Every Riemann Surface has a countable basis for its topology

This theorem is proven in the book by Forster (as indeed listed in the references of your book). There is no assumption of countability, as far as I can tell. I'll give you the relevant definitions (and the theorem), verbatim from the book:

Definition 1: An $n$-dimensional manifold is a Hausdorff topological space such that every point in it has an open neighborhood homeomorphic to an open subset of $\Bbb R^n$.

Definition 2: A Riemann surface is a pair $(X,\Sigma)$ where $X$ is a connected 2-manifold and $\Sigma$ is a complex structure on $X$.

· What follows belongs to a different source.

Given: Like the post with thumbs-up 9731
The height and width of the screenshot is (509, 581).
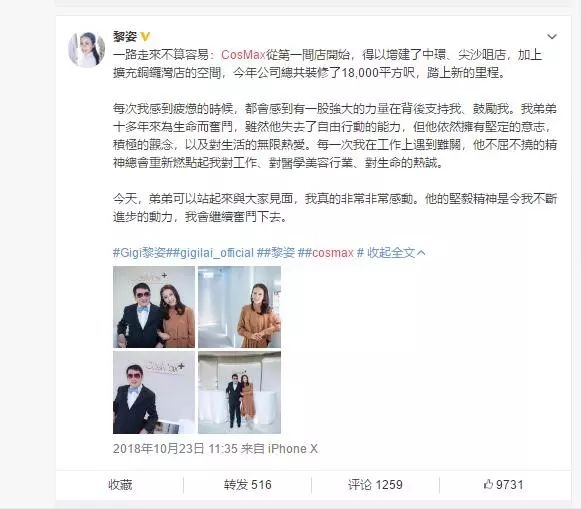Looking at the screenshot, I should pyautogui.click(x=504, y=485).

Theorem (Rado): Every Riemann surface has a countable topology.

The theorem seems to follow from the existence of solutions to the Dirichlet problem (discussed in section 22 of the book), with the proof of the theorem residing in section 23.

In particular, countability is not assumed anywhere. As you mention, countability is an oft-used assumption/axiom in differential geometry, but in the theory of Riemann surfaces it appears to be redundant.


In his book (Lectures on Riemann surfaces), Forster define a Riemann surface as an Hausdorff space with holomorphic atlas.

This is a theorem of Rado, proved in the same book (page 186), that these conditions implies that a Riemann surface has a countable basis.

I have the same feeling as you though : in the definition of a manifold, the countable basis is usually required since it is a crucial tool for partitions of unity.